What is being asked →
Take from the data every line in which the word "agent" is found.

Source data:
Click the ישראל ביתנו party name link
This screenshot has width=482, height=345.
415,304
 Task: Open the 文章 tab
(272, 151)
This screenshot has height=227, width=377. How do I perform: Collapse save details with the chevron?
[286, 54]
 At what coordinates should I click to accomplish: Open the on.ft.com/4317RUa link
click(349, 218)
...
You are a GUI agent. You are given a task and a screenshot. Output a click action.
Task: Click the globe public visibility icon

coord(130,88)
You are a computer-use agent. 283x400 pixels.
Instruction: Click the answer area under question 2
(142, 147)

Response to the exercise →
You are a GUI agent. You are given a task and a screenshot. Output a click action.
You are a computer-use agent. 283x400 pixels.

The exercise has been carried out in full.